= Given passage =

• • • • • • •

Most “iOS design help” reduces to one of about six app shapes. The ios-design-router skill classifies an app into one of those archetypes — Utility, Content/Feed, Productivity, Consumer/Habit, Editorial, Tool/Pro — and routes to the matching reference files. A meditation app and a developer tool both ask “what navigation pattern?” and get different correct answers without the agent guessing.

The router sits next to two more iOS-specific skills:

  • ios-design — HIG rules: what to build (navigation, color, type, motion, SF Symbols, materials, Liquid Glass).
  • apple-platform — how to build it: architecture, SwiftData, Watch connectivity, concurrency, CI/CD, TestFlight. Folded in from the standalone apple-dev skill, which is now deprecated with a pointer here.

Reference Library

The references/ios-design/ directory holds 7 domain files lifted from the Calm Precision iOS design system: navigation, lists and cards, buttons, color and typography, motion and states, task economy, and the archetype catalog the router reads from. They are loaded on demand by archetype, not all at once, so the agent gets the relevant patterns instead of a wall of HIG.

CDP Engine

Playwright was the original automation layer. It is pre-LLM, ~180MB, and resolves elements by selector when an agent would rather query the accessibility tree. IBR is replacing it with a custom Chrome DevTools Protocol engine forked from Spectra’s transport layer. The migration is roughly 95% complete — about two stubborn imports remain, and removing them is the last phase before Playwright drops out of the dependency tree. The engine adds four LLM-native moves the old layer could not make cleanly: accessibility-tree-first element resolution, DOM chunking with relevance ranking, adaptive modality switching, and event-driven waits instead of arbitrary timeouts.

• • • • • • •

= Work instructions =
**1.** Reproduce word for word the stretch of the passage on iOS design tooling from "Reference Library" through "wall of HIG.".
**2.** Write the next part of the passage on iOS design tooling, picking up after its final sentence.

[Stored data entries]
• • • • • • •

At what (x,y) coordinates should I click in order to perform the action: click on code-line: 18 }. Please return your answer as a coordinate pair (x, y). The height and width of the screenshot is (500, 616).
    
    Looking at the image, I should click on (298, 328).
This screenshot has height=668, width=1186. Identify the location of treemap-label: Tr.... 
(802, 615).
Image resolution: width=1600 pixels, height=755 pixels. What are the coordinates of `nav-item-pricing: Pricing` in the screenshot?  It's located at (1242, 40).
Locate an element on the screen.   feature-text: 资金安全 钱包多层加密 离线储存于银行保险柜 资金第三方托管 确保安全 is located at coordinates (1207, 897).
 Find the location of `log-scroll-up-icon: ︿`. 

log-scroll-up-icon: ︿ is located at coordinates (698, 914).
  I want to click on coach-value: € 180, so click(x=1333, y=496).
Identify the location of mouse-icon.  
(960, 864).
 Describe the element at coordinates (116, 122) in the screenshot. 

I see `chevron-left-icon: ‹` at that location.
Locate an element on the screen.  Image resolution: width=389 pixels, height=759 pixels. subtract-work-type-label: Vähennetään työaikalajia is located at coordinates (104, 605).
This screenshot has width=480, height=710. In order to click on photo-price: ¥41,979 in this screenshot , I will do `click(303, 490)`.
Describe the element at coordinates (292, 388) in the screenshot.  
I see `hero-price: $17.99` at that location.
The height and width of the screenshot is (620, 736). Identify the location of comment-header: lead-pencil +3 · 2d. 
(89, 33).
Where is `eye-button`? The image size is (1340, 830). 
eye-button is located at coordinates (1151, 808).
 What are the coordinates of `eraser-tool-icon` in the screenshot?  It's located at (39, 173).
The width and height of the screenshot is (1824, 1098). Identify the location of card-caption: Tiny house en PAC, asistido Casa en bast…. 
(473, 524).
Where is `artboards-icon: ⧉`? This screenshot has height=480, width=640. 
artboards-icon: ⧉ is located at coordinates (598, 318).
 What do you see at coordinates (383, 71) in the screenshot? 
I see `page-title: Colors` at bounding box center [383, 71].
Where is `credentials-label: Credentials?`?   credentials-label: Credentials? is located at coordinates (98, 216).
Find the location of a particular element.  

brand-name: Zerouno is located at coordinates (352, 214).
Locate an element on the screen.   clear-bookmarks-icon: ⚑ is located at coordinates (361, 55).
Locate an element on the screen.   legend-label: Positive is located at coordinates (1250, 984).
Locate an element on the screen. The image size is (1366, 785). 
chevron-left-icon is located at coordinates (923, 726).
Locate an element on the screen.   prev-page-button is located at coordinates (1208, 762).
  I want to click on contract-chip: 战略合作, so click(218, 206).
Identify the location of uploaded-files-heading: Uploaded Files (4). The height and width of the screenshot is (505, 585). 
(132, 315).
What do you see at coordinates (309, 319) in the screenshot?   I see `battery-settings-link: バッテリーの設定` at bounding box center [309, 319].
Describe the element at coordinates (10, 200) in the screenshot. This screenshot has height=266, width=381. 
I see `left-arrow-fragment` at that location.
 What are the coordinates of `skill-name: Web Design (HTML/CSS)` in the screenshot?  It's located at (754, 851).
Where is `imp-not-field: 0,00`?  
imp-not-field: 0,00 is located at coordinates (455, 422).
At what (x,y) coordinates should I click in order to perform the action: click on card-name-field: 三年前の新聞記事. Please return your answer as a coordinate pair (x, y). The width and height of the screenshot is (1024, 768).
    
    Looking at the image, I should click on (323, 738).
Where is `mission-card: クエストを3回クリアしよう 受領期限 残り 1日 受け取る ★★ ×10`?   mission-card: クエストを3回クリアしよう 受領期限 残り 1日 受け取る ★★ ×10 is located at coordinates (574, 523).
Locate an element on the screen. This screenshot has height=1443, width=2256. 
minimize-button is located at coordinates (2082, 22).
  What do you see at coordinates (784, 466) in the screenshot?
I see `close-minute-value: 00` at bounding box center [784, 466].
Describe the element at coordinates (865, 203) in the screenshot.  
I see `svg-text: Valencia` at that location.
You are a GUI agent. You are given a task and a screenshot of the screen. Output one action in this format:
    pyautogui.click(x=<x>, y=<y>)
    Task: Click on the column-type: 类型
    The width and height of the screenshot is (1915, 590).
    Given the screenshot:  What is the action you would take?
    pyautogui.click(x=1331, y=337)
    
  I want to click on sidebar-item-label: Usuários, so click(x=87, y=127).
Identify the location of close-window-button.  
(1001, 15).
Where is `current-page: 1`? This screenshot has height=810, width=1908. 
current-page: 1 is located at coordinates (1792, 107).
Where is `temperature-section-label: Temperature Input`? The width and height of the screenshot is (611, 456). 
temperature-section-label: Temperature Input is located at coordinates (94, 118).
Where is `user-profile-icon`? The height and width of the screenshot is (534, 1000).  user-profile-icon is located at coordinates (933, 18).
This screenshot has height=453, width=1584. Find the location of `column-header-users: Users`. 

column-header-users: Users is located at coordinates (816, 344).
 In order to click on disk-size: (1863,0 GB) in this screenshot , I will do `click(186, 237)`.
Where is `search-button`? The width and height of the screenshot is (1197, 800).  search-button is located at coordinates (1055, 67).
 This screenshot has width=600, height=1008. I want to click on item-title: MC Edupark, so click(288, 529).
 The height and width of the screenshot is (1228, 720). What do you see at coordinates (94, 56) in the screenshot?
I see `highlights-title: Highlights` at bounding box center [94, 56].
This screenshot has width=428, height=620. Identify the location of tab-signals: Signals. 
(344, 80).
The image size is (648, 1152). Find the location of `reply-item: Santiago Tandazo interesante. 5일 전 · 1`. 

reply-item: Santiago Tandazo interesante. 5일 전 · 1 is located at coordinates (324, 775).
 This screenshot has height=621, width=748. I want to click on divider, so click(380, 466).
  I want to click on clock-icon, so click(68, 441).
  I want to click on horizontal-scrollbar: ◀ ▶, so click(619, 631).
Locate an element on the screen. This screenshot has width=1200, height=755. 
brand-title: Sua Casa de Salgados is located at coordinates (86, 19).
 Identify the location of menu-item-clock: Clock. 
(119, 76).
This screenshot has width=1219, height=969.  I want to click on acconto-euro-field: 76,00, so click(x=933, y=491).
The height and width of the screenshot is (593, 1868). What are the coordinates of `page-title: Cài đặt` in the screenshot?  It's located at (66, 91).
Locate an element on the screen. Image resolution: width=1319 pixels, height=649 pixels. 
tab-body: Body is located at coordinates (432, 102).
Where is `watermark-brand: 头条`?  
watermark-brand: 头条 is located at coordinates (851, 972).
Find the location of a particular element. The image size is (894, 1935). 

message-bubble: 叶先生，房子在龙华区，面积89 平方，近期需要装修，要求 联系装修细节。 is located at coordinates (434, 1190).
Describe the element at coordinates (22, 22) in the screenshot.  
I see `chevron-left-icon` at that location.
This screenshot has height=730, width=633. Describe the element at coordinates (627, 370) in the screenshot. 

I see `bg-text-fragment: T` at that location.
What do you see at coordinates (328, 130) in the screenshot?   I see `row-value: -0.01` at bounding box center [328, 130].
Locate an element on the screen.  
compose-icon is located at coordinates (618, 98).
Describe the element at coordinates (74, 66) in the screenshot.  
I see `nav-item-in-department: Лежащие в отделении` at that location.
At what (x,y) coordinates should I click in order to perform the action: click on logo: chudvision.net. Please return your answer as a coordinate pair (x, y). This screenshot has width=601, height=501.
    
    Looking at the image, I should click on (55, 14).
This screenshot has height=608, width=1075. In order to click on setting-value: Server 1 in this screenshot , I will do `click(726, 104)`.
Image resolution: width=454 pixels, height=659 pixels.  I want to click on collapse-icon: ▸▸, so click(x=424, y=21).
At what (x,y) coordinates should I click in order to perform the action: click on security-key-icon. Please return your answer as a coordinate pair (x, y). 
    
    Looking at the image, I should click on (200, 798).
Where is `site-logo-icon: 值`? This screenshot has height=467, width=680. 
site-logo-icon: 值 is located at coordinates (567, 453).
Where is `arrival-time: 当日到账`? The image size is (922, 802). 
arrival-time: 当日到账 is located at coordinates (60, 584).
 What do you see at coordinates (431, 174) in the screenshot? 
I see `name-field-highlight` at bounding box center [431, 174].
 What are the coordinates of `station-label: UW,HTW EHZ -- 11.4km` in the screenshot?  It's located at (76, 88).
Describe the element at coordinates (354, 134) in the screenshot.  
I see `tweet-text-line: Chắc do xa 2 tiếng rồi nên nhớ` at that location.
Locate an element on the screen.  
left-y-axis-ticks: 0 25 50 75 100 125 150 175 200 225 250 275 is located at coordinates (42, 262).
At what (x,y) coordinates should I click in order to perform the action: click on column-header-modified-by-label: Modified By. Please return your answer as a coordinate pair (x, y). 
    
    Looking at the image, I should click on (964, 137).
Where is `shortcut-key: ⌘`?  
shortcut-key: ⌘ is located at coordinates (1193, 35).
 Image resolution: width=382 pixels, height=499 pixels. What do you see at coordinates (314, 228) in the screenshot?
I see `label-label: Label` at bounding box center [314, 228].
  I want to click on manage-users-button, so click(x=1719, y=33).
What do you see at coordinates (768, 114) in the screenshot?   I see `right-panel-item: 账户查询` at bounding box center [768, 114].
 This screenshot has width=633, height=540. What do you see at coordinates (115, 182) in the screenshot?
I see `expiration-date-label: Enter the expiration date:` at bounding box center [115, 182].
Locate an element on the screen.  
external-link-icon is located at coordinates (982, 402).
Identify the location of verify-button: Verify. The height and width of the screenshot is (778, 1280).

• • • • • • •

= Results for each task =
**1.**
Reference Library

The references/ios-design/ directory holds 7 domain files lifted from the Calm Precision iOS design system: navigation, lists and cards, buttons, color and typography, motion and states, task economy, and the archetype catalog the router reads from. They are loaded on demand by archetype, not all at once, so the agent gets the relevant patterns instead of a wall of HIG.

**2.**
Verification, Still

Comparison did not go away — it became a step inside the loop instead of the whole product. Capture a baseline, run the change, diff with Pixelmatch at a 0.1 threshold, classify the result as MATCH, EXPECTED_CHANGE, UNEXPECTED_CHANGE, or LAYOUT_BROKEN, and feed the verdict back into the iterate phase. Landmark detection still extracts the accessibility tree on capture so the verdict carries page intent (auth form, list view, dashboard) rather than just a pixel count. The web dashboard still shows split views, diff overlays, session history, and a feedback field that talks to the agent.

Memory

A three-tier preference store keeps the agent’s design context small and current: summary.json as a hot cache under 2KB, a preferences/ directory with full details, and an archive/ for evicted entries. Cap is 50 active preferences; the least recently used drops to archive when a 51st arrives. Prompt hooks inject the relevant baselines and preferences into the agent’s context before a UI change instead of asking it to fetch them. Zod schemas validate every preference file and auto-migrate old shapes when the format changes.

Why the Repositioning

IBR already had build orchestration, design system enforcement, and platform skills. Calling it a testing tool described one slice and left the other three under-marketed and under-used. The new framing — design-first, verified end to end — matches what the plugin actually does on a real build, and gives the iOS work, the apple-platform integration, and the CDP engine a coherent place to live.